** RECORDED INFORMATION follows **
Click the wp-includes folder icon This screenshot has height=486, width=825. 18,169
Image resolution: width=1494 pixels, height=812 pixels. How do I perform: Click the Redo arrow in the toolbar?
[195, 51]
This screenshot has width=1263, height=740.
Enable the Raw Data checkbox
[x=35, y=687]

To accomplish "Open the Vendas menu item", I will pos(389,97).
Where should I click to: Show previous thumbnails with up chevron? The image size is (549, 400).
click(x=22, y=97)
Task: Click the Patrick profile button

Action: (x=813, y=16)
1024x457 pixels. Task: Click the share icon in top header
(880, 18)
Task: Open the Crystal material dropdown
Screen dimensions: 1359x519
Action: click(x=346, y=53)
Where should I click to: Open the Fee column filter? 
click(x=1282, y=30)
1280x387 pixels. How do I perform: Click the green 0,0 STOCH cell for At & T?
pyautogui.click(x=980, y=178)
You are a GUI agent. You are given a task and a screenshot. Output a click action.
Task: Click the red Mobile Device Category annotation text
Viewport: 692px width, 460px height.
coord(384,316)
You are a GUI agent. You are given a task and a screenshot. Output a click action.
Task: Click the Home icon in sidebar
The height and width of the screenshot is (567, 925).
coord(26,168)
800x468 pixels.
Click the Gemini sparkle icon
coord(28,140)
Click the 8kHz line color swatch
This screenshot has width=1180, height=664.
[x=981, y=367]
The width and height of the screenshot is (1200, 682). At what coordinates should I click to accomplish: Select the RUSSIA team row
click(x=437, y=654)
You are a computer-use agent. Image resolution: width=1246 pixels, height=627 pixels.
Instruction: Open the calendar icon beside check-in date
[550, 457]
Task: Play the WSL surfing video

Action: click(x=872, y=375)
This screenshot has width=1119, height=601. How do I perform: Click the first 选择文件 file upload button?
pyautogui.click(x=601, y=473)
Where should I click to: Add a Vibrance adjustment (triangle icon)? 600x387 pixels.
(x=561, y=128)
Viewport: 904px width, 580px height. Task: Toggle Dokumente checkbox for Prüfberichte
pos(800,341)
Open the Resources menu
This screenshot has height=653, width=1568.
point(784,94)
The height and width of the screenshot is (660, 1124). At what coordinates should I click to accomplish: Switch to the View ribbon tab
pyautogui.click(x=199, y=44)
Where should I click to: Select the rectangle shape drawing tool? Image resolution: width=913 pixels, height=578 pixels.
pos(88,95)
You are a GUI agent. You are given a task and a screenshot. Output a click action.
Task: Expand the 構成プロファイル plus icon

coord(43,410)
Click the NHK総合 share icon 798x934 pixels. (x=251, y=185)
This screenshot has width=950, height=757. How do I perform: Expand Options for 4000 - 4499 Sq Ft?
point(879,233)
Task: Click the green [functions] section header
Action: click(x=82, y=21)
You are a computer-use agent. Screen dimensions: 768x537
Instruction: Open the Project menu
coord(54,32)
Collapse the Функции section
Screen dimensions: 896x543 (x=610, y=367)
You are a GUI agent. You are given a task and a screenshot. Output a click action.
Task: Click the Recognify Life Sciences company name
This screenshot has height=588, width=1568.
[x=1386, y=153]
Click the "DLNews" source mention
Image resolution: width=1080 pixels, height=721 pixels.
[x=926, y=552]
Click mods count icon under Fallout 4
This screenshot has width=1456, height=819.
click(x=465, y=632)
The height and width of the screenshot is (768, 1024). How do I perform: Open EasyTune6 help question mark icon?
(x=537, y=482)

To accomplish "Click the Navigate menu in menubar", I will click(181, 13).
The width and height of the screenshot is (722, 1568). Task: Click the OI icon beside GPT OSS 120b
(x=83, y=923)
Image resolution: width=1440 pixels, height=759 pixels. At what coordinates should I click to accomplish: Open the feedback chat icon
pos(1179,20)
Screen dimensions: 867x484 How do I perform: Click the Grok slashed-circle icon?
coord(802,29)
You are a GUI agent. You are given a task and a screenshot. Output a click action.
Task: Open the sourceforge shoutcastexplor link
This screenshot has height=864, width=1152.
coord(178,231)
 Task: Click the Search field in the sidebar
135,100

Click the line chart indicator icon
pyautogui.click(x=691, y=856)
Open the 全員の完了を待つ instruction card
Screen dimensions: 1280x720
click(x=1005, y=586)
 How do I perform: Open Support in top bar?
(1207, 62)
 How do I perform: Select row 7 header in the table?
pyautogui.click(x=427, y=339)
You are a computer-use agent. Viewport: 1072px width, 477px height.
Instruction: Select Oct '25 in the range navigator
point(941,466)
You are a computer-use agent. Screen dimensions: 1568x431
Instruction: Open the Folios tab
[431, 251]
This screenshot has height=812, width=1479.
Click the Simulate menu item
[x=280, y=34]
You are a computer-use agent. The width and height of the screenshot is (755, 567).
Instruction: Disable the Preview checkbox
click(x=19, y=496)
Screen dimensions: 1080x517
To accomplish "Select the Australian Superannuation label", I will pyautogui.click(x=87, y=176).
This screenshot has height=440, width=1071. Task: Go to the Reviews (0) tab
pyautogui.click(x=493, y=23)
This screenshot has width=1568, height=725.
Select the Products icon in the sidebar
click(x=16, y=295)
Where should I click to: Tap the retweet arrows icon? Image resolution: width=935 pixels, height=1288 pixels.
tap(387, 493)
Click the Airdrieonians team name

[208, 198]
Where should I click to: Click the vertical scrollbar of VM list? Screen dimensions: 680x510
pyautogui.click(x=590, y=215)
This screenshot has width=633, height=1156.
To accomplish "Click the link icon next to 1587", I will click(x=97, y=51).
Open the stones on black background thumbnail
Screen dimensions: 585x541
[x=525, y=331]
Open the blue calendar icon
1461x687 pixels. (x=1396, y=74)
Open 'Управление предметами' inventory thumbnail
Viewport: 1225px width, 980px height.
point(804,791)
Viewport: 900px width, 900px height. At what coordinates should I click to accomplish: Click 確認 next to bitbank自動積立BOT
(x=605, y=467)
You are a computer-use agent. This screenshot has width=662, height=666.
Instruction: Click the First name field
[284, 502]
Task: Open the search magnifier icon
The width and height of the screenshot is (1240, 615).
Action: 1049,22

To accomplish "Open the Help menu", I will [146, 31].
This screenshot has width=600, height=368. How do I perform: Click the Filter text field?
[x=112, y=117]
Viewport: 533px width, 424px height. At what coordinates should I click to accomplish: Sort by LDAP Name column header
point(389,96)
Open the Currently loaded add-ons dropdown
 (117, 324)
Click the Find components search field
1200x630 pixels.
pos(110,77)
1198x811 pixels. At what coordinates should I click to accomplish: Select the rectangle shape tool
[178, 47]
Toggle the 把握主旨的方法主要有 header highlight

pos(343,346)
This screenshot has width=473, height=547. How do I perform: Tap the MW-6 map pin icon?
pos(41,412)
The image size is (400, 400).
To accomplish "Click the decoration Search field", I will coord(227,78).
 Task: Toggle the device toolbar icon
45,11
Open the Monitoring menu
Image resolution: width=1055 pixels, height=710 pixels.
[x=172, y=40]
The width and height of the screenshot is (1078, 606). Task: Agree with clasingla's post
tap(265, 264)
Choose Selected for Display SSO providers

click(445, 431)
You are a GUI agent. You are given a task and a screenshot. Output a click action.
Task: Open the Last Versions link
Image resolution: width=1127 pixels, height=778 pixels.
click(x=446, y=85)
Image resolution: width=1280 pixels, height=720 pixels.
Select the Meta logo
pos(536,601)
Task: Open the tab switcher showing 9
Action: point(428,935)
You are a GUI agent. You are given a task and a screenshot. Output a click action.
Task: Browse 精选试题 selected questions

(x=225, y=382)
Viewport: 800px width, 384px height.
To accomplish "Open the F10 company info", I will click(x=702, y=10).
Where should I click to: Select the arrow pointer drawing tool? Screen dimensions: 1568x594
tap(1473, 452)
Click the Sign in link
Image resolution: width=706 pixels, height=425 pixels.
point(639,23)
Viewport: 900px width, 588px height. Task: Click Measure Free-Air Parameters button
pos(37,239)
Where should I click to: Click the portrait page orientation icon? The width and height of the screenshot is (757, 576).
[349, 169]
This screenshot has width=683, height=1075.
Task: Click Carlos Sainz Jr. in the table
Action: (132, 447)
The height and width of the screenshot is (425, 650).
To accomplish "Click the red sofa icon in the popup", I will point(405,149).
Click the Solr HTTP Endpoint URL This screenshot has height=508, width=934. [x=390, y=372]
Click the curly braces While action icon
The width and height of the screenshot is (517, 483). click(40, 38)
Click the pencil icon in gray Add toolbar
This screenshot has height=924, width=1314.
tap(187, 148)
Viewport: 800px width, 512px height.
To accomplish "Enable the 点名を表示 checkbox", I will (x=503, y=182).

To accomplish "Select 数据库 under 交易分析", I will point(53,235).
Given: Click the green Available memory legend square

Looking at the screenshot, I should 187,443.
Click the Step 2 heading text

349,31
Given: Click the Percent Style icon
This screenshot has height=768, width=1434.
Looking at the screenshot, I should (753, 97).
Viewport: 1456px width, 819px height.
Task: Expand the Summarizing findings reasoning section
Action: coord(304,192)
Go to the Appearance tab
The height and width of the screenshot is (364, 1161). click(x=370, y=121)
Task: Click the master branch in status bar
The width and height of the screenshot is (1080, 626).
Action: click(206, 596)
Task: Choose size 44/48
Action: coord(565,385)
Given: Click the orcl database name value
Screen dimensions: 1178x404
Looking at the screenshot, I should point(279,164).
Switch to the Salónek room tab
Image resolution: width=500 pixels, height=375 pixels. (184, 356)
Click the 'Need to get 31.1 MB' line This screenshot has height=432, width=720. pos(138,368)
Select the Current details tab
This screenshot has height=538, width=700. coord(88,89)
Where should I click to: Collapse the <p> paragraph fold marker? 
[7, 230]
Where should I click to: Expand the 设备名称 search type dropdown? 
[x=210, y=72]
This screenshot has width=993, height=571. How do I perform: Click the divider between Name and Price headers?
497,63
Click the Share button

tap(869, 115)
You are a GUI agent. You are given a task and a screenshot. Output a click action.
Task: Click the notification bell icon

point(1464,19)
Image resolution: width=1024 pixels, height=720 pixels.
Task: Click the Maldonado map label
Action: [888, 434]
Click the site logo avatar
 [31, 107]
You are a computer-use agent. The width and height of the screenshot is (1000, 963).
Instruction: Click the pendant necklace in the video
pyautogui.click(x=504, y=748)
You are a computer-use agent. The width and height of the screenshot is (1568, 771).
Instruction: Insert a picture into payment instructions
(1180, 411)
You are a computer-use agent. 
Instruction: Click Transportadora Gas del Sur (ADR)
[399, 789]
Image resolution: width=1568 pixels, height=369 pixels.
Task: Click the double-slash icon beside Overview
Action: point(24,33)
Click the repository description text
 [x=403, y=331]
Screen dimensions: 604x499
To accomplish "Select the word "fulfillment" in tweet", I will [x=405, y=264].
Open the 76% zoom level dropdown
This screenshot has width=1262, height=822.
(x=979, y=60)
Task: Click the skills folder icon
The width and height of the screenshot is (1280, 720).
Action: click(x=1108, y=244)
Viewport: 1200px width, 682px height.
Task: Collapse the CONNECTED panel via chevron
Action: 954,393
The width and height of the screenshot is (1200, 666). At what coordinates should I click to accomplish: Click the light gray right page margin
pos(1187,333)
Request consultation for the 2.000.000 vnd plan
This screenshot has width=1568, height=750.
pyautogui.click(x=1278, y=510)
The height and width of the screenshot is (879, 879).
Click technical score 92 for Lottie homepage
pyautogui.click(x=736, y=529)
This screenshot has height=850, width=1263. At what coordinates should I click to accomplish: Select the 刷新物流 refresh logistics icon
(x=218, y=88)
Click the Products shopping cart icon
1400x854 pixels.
** End of RECORDED INFORMATION **
**WORK TO COMPLETE**
Scan the listing above and identify each line holding the string "company"; copy every such line.

**COMPLETED TASK**
Task: Click the Recognify Life Sciences company name
To accomplish "Open the F10 company info", I will click(x=702, y=10).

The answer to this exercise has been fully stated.